• **TEKS DOKUMEN**
◆ ◆ ◆ ◆ ◆
Rupanya si petugas terkesan dengan sikap kami yang kooperatif dan mau bekerjasama sehingga tidak menyulitkannya dalam bertindak. Dia bilang kalo biasanya banyak nasabahnya yang creditnya macet karena nggak mbayar di minta untuk menjual rumahnya yang dijaminkan tapi nggak mau. (saya mbatin dalam hati, siapa juga yang mau dengan sukarela menjual rumah satu-satunya hanya untuk membayar hutangnya pada bank) Saya menanggapi kata-kata petugas itu kalo kami sebenernya nggak rela menjual rumah kami itu, tapi akhirnya kami bulatkan tekad untuk menjual saja supaya permasalahan credit mact kami ini bisa terselesaikan pelan-pelan.
Ngobrol punya ngobrol dan terjadilah negosiasi antara kami dengan petugas itu. Petugas menyarankan agar kami membuat rekening baru di banknya, rekening tabungan biasa gunanya agar kalo kami punya uang maka kami bisa setorkan uang kami tersebut dalam rekening baru tanpa terdebet untuk pembayaran credit macet kami. Petugas menyarankan jika kami rutin menyetorkan duit ke rekening baru kami itu maka jika petugas menganggap saldo yang terkumpul dalam 2-3 bulan kedepan cukup untuk membayar satu ansuran maka petugas akan membantu mendebitnya. Sementara itu rekening credit kami macet akan dia bantu bekukan agar bunga berjalan dan denda-denda nggak di bebankan lagi pada kami. Jadi nanti duit yang terkumpul di rekening baru itu jika di bayarkan pada credit macet kapi akan langsung mengurang pokoknya tanpa denda dan bunga lagi.
◆ ◆ ◆ ◆ ◆
• **Item yang Tersimpan**
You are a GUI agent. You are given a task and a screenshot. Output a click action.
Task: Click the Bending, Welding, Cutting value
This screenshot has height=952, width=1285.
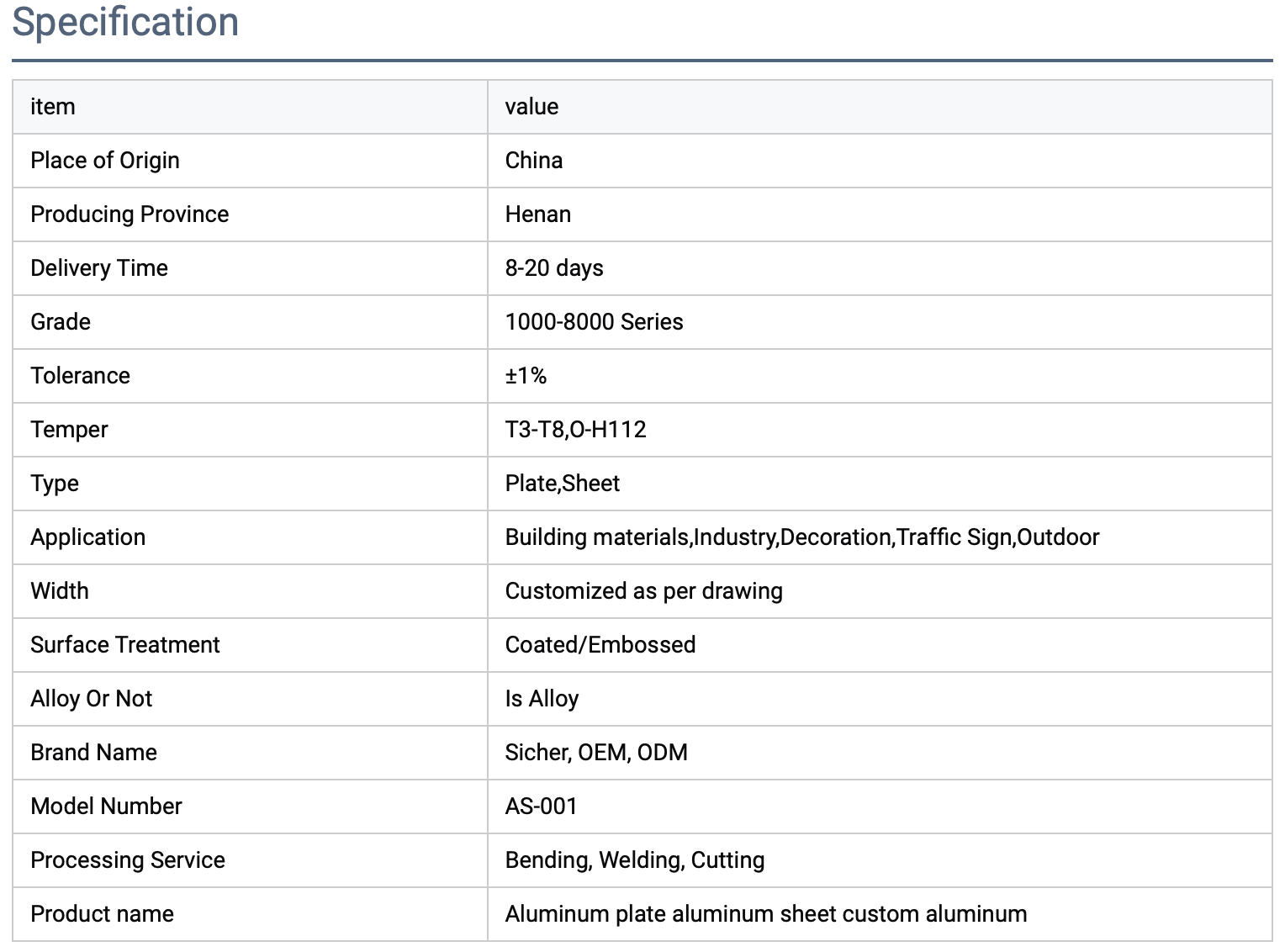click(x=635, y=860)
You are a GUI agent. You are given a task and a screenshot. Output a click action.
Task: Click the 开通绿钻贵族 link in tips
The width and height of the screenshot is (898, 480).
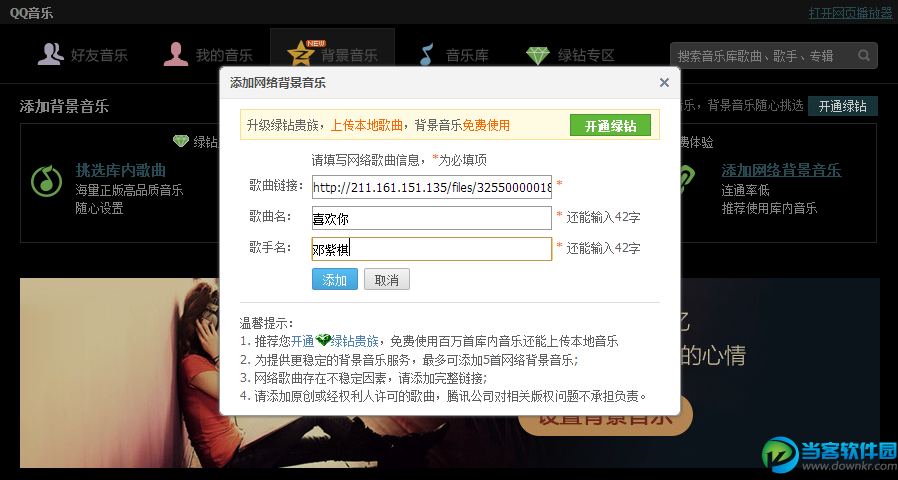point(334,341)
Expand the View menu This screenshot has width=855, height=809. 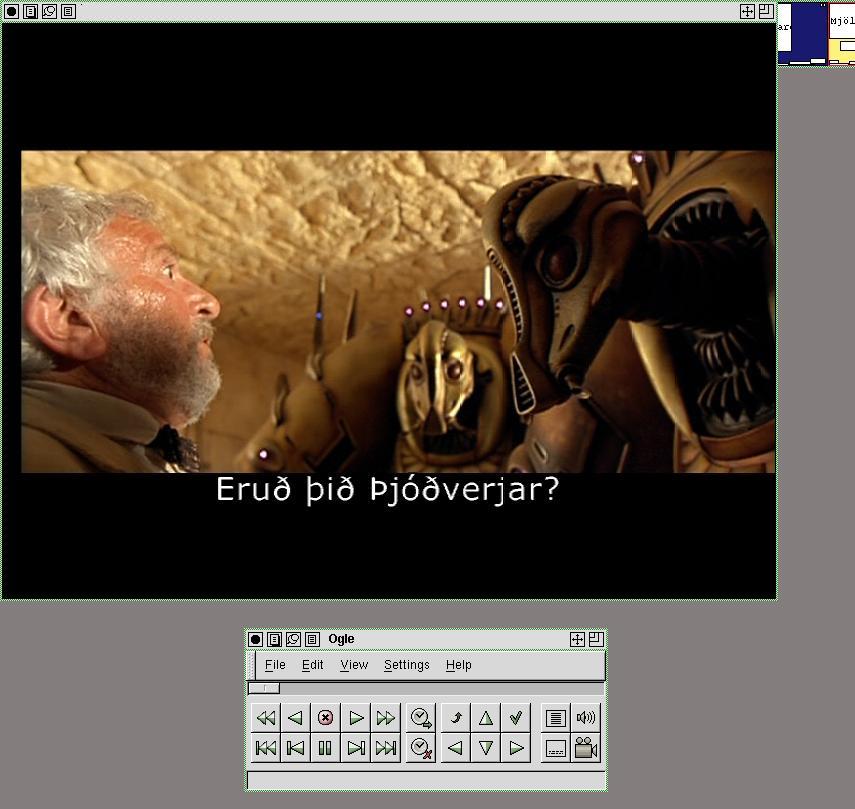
◆ ◆ ◆ ◆ ◆
• **DAFTAR TUGAS**
[1] Ketik ulang teks tentang kredit macet tanpa perubahan apa pun, semuanya mulai dari "Rupanya si petugas" terus ke bawah sampai "bisa terselesaikan pelan-pelan.".
[2] Tolong ulangi semua baris catatan Item yang Tersimpan di atas persis sama, tetapi jangan sertakan gambarnya.

• **JAWABAN TUGAS**
[1]
Rupanya si petugas terkesan dengan sikap kami yang kooperatif dan mau bekerjasama sehingga tidak menyulitkannya dalam bertindak. Dia bilang kalo biasanya banyak nasabahnya yang creditnya macet karena nggak mbayar di minta untuk menjual rumahnya yang dijaminkan tapi nggak mau. (saya mbatin dalam hati, siapa juga yang mau dengan sukarela menjual rumah satu-satunya hanya untuk membayar hutangnya pada bank) Saya menanggapi kata-kata petugas itu kalo kami sebenernya nggak rela menjual rumah kami itu, tapi akhirnya kami bulatkan tekad untuk menjual saja supaya permasalahan credit mact kami ini bisa terselesaikan pelan-pelan.

[2]
You are a GUI agent. You are given a task and a screenshot. Output a click action.
Task: Click the Bending, Welding, Cutting value
This screenshot has height=952, width=1285.
click(x=635, y=860)
You are a GUI agent. You are given a task and a screenshot. Output a click action.
Task: Click the 开通绿钻贵族 link in tips
The width and height of the screenshot is (898, 480).
point(334,341)
Expand the View menu This screenshot has width=855, height=809. 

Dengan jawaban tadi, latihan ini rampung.